• SUPPLIED RECORDS
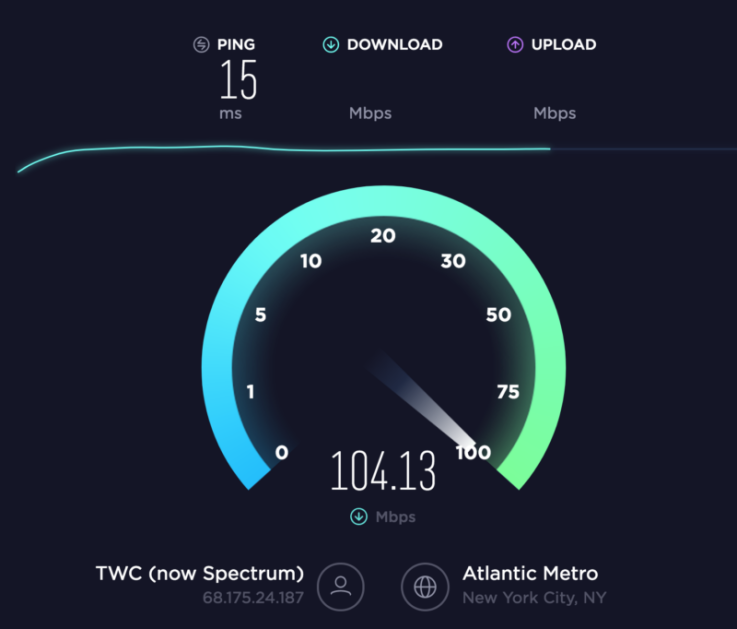
Task: Click the globe server icon
Action: (x=425, y=587)
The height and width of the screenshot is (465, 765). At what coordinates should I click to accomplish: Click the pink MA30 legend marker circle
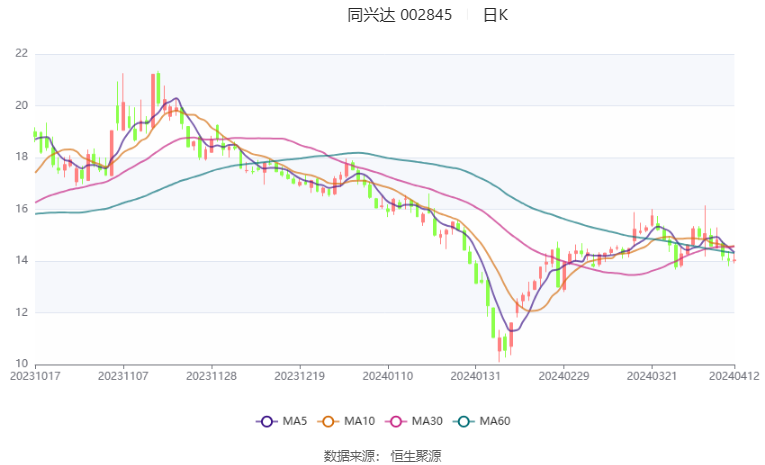(x=396, y=422)
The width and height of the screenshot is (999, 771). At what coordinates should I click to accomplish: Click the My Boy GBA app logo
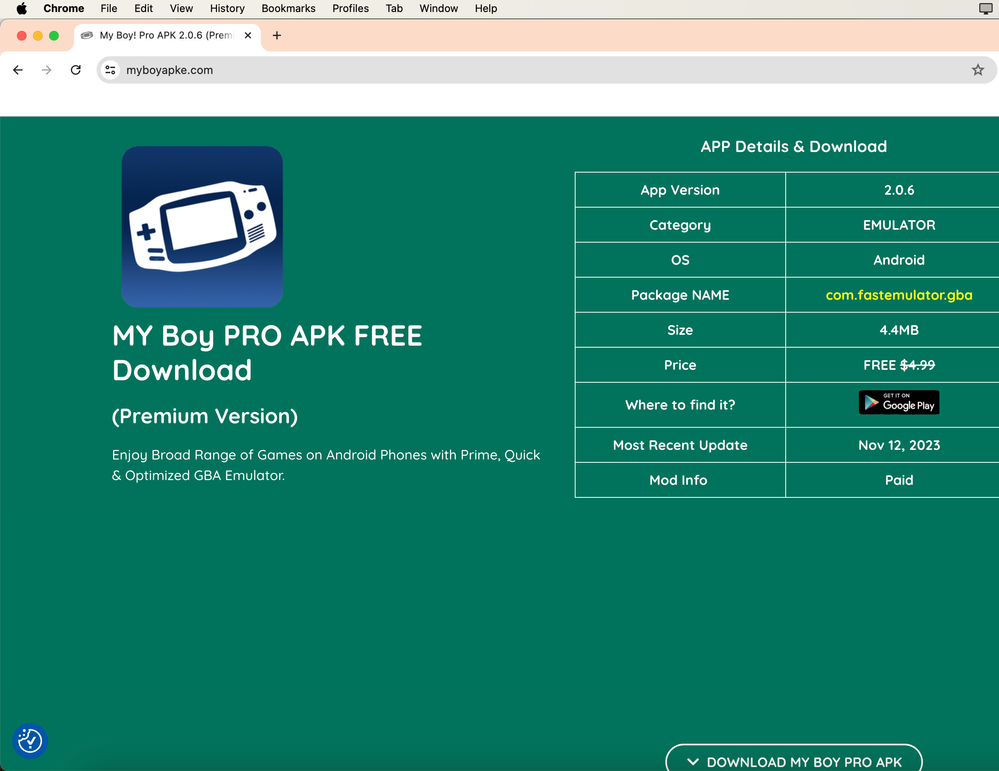coord(202,227)
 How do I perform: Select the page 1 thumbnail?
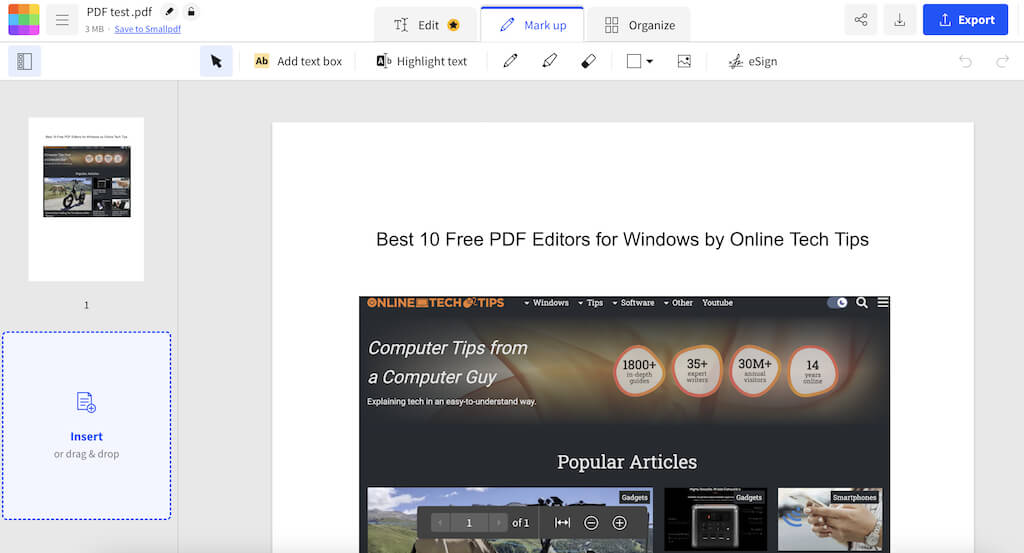coord(86,199)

• TASK DETAILS
The expected answer is an exact copy of the lines from the one containing "The width and" through the last line of the entries above, both included, without pictures.

• EXERCISE ANSWER
The width and height of the screenshot is (999, 771). At what coordinates should I click to accomplish: Click the My Boy GBA app logo
coord(202,227)
 How do I perform: Select the page 1 thumbnail?
coord(86,199)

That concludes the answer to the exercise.